§ **WHAT IS NEEDED**
Word for word, restate the records that appear below.

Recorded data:
┄┄┄┄┄┄┄┄┄┄
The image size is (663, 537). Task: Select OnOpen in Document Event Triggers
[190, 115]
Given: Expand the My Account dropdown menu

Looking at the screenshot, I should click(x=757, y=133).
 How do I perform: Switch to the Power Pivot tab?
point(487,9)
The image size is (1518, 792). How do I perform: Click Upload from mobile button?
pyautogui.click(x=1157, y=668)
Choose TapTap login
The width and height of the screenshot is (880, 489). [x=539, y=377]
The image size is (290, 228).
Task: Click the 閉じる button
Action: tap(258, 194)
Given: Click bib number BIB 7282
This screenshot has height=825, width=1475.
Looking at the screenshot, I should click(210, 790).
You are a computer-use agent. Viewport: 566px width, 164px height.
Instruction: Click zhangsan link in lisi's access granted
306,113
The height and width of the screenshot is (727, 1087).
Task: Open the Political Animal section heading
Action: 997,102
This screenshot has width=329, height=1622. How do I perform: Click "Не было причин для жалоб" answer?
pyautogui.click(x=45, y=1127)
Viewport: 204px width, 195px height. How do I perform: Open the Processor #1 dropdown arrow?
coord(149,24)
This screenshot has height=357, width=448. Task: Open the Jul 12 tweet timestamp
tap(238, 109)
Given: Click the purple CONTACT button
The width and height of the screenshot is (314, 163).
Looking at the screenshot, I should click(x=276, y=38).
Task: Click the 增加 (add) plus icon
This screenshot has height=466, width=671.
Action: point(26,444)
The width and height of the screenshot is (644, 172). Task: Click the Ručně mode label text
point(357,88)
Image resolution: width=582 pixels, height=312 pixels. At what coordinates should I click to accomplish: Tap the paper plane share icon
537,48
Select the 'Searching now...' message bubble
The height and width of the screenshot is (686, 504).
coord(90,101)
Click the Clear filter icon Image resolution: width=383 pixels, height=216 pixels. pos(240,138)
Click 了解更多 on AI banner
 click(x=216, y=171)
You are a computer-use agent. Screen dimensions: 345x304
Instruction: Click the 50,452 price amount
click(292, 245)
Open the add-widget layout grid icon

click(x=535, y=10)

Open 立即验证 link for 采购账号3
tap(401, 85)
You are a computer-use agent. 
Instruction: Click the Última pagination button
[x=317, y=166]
┄┄┄┄┄┄┄┄┄┄
§ **EXERCISE OUTPUT**
The image size is (663, 537). Task: Select OnOpen in Document Event Triggers
[190, 115]
Given: Expand the My Account dropdown menu

Looking at the screenshot, I should click(x=757, y=133).
 How do I perform: Switch to the Power Pivot tab?
point(487,9)
The image size is (1518, 792). How do I perform: Click Upload from mobile button?
pyautogui.click(x=1157, y=668)
Choose TapTap login
The width and height of the screenshot is (880, 489). [x=539, y=377]
The image size is (290, 228).
Task: Click the 閉じる button
Action: tap(258, 194)
Given: Click bib number BIB 7282
This screenshot has height=825, width=1475.
Looking at the screenshot, I should click(210, 790).
You are a computer-use agent. Viewport: 566px width, 164px height.
Instruction: Click zhangsan link in lisi's access granted
306,113
The height and width of the screenshot is (727, 1087).
Task: Open the Political Animal section heading
Action: 997,102
This screenshot has width=329, height=1622. How do I perform: Click "Не было причин для жалоб" answer?
pyautogui.click(x=45, y=1127)
Viewport: 204px width, 195px height. How do I perform: Open the Processor #1 dropdown arrow?
coord(149,24)
This screenshot has height=357, width=448. Task: Open the Jul 12 tweet timestamp
tap(238, 109)
Given: Click the purple CONTACT button
The width and height of the screenshot is (314, 163).
Looking at the screenshot, I should click(x=276, y=38).
Task: Click the 增加 (add) plus icon
This screenshot has height=466, width=671.
Action: point(26,444)
The width and height of the screenshot is (644, 172). Task: Click the Ručně mode label text
point(357,88)
Image resolution: width=582 pixels, height=312 pixels. At what coordinates should I click to accomplish: Tap the paper plane share icon
537,48
Select the 'Searching now...' message bubble
The height and width of the screenshot is (686, 504).
coord(90,101)
Click the Clear filter icon Image resolution: width=383 pixels, height=216 pixels. pos(240,138)
Click 了解更多 on AI banner
 click(x=216, y=171)
You are a computer-use agent. Screen dimensions: 345x304
Instruction: Click the 50,452 price amount
click(292, 245)
Open the add-widget layout grid icon

click(x=535, y=10)

Open 立即验证 link for 采购账号3
tap(401, 85)
You are a computer-use agent. 
Instruction: Click the Última pagination button
[x=317, y=166]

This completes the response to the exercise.